The direction in which we are headed today in medicine is plain and simple—corporate socialized medicine—a concept centered around managed care/managed competition, gatekeepers, cost controls, and rationing, obfuscated by the profit motive and sanctioned by government authority. It employs bureaucrats who have a vested interest in preserving their positions of power and control and who dictate patient care from afar. The concept purports to rely on the false “ethics of caring,” but in reality, is more akin to Professor Truffer’s veterinary ethics, an ethic that forces physicians to act in the interest of the corporate entity as third-party payer, rather than in the interest of their patients (4); it mandates coercive compassion, not true charity or philanthropy; it responds only to pressure by politically powerful special interests, not individual patient needs; and it insists on statism and collectivism, rather than individual self-interest and voluntary incentives.

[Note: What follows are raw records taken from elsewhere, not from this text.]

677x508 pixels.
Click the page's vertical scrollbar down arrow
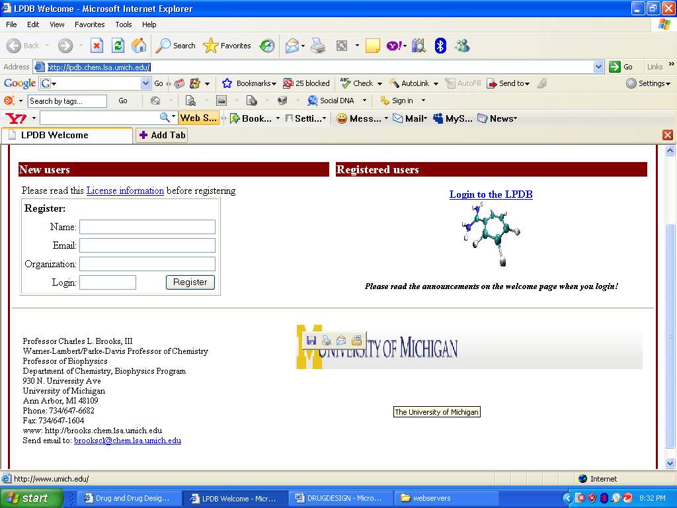(x=670, y=463)
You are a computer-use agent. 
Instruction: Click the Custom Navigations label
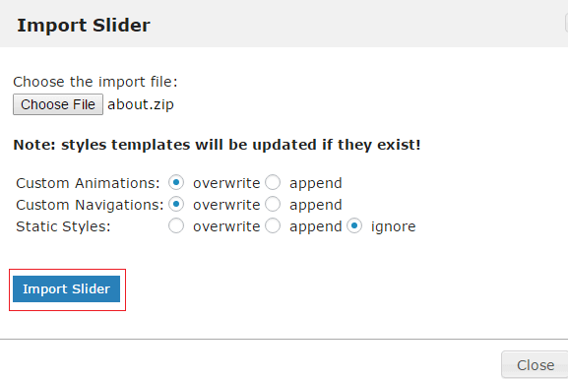click(x=90, y=205)
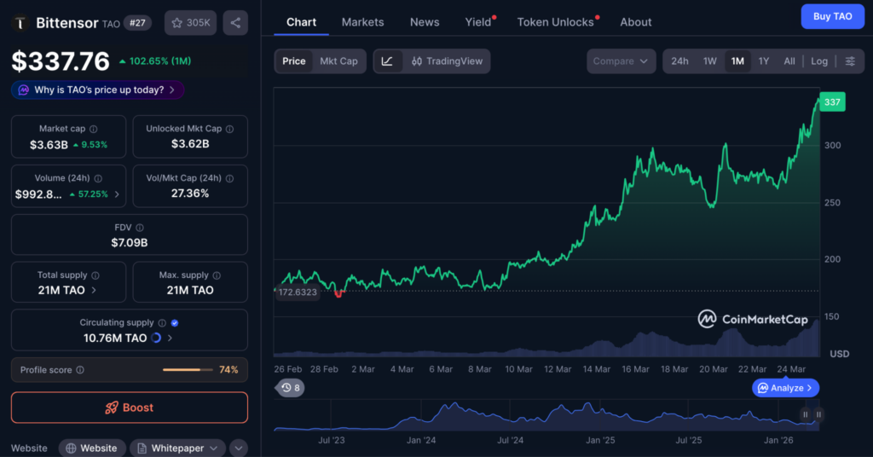Toggle Log scale on the chart
This screenshot has height=457, width=873.
tap(819, 61)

For vigilant and informed citizens, there is no longer room on the sidelines. If we are not successful in our efforts, our fate will be the catastrophic stumble and inevitable plunge down the bottomless pit of corporatism and socialized medicine. This plunge would signify the commencement of a New Dark Age of medical care regression, health care rationing, and perhaps, in the not-too- distant future, a brave new world of government- or corporate-imposed, active euthanasia for the infirmed and elderly, the most vulnerable in our society—rationing by death—the ultimate and most efficient form of cost control.
You can be sure the responsibility for this debacle will be shouldered by the physicians, the healers, and not the politicians and bureaucrats; while the brunt of the cataclysm will be borne out by all of us consumers of medical care and ultimate patients. From the foregoing, it is obvious that this titanic conflict represents a political and moral struggle ordinary citizens of this great republic cannot afford to lose. Let us remember Dante Alighieri’s admonition: “The hottest place in Hell is reserved for those who in time of crisis profess their neutrality.”
1. Griffin GE. The Creature from Jekyll Island. American Opinion Publishing, Inc., Appleton, Wisconsin, 1994.
2. Kudlow L. Fed up—the new gold standard. National Review 1994; 46(19): 51-54.
3. Faria MA Jr. Vandals at the Gates of Medicine: Historic Perspectives on the Battle Over Health Care Reform. Hacienda Publishing, Inc., Macon, Georgia, 1995, p. 133-137.
4. Ibid., p. 240-242.
Written by Dr. Miguel Faria
This article, which originally appeared in the December 1994 issue of the Journal of the Medical Association of Georgia as Dr. Faria’s “Editor’s Corner,” was subsequently updated and re-published as Chapter 3 in Medical Warrior: Fighting Corporate Socialized Medicine (1997). It has been posted here and is now accessible on this website for the benefit of our readers.